The implementation is pretty straightforward. Wasm atomic instructions fall
into 5 groups
* atomic read-modify-write
* atomic compare-and-swap
* atomic loads
* atomic stores
* fences
and the implementation mirrors that structure, at both the CLIF and AArch64
levels.
At the CLIF level, there are five new instructions, one for each group. Some
comments about these:
* for those that take addresses (all except fences), the address is contained
entirely in a single `Value`; there is no offset field as there is with
normal loads and stores. Wasm atomics require alignment checks, and
removing the offset makes implementation of those checks a bit simpler.
* atomic loads and stores get their own instructions, rather than reusing the
existing load and store instructions, for two reasons:
- per above comment, makes alignment checking simpler
- reuse of existing loads and stores would require extension of `MemFlags`
to indicate atomicity, which sounds semantically unclean. For example,
then *any* instruction carrying `MemFlags` could be marked as atomic, even
in cases where it is meaningless or ambiguous.

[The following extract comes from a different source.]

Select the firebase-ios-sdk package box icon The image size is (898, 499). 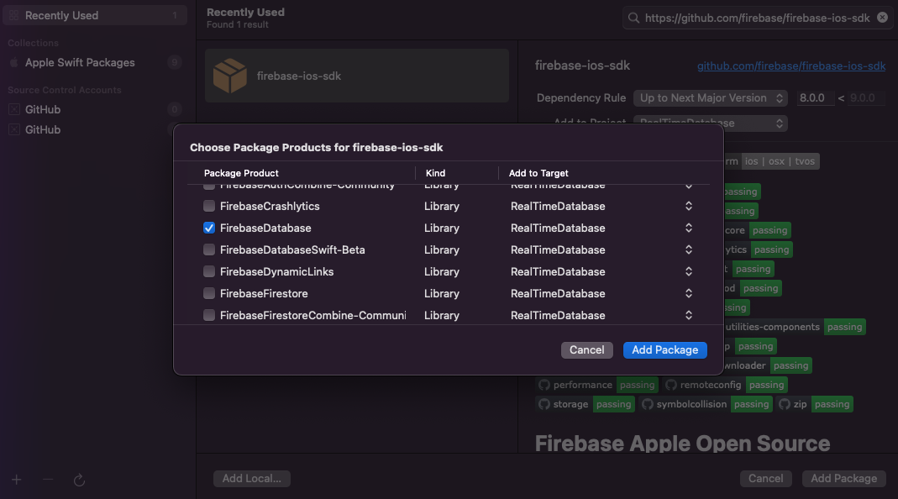(229, 76)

* I tried to specify, in comments, the behaviour of these instructions as
tightly as I could. Unfortunately there is no way (per my limited CLIF
knowledge) to enforce the constraint that they may only be used on I8, I16,
I32 and I64 types, and in particular not on floating point or vector types.
The translation from Wasm to CLIF, in `code_translator.rs` is unremarkable.
At the AArch64 level, there are also five new instructions, one for each
group. All of them except `::Fence` contain multiple real machine
instructions. Atomic r-m-w and atomic c-a-s are emitted as the usual
load-linked store-conditional loops, guarded at both ends by memory fences.
Atomic loads and stores are emitted as a load preceded by a fence, and a store
followed by a fence, respectively. The amount of fencing may be overkill, but
it reflects exactly what the SM Wasm baseline compiler for AArch64 does.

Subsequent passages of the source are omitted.